Uh oh- what have writers been plot-lining the last few months? I can see it now - NOT!!!!

CSI-Miami: The "suits" at City Hall refuse to give forensic investigators legal immunity if they accidentally cut into a live body instead of a dead one, so the investigators go on strike. Every episode the rest of the season shows picketing investigators tracing forensic evidence of who overcooked their donuts. The sergeant pulling shift captain duties has to put on the rubber gloves and collect evidence himself. O.J. Simpson makes a guest appearance in a part that explains how he would have done it if he'd done it. He too has to put on the rubber gloves as a strike-breaking 'scab', and this time they fit.

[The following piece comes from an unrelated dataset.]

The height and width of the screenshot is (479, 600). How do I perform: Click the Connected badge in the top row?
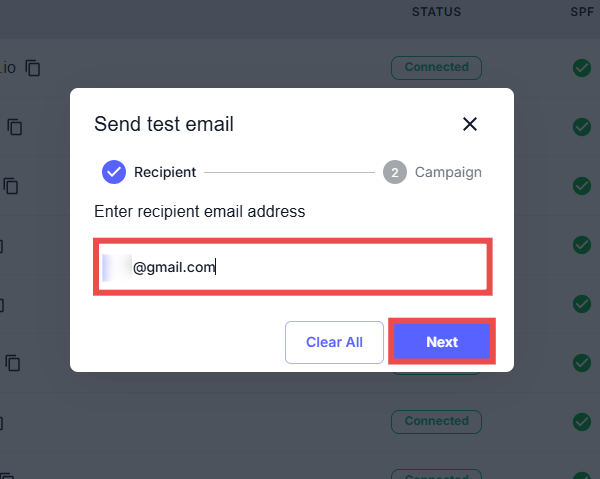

King of Queens: Everybody tries to figure out what to do with their refuse when the garbage collectors go on strike. The sidewalks are overflowing and it stinks. Somebody comes up with the great idea of dumping it in FMCP at night. The rest of the episode is what happens when they get caught, and try to explain themselves. The reason they were caught? A private citizen was out there painting the pedestal of the Unisphere blue in the middle of the night, and the trash dumpers' sneakers tracked blue paint right back to their apartment.

David Letterman: The AUDIENCE goes out on strike. Producers figure out how to do quick-cuts with old audience footage, and audio 'laugh tracks'. But the jokes are flat, even though the canned laughter is outrageously loud. The nightly top ten list answers the question "Ten reasons the audience didn't come tonight". #1 is they are busy shopping next door at Mujibur's Rock America gift shop. #2 is they're waiting out front for the Beatles to show up. (the Letterman show is in the Ed Sullivan Theater, where the Beatles made their American debut in '64).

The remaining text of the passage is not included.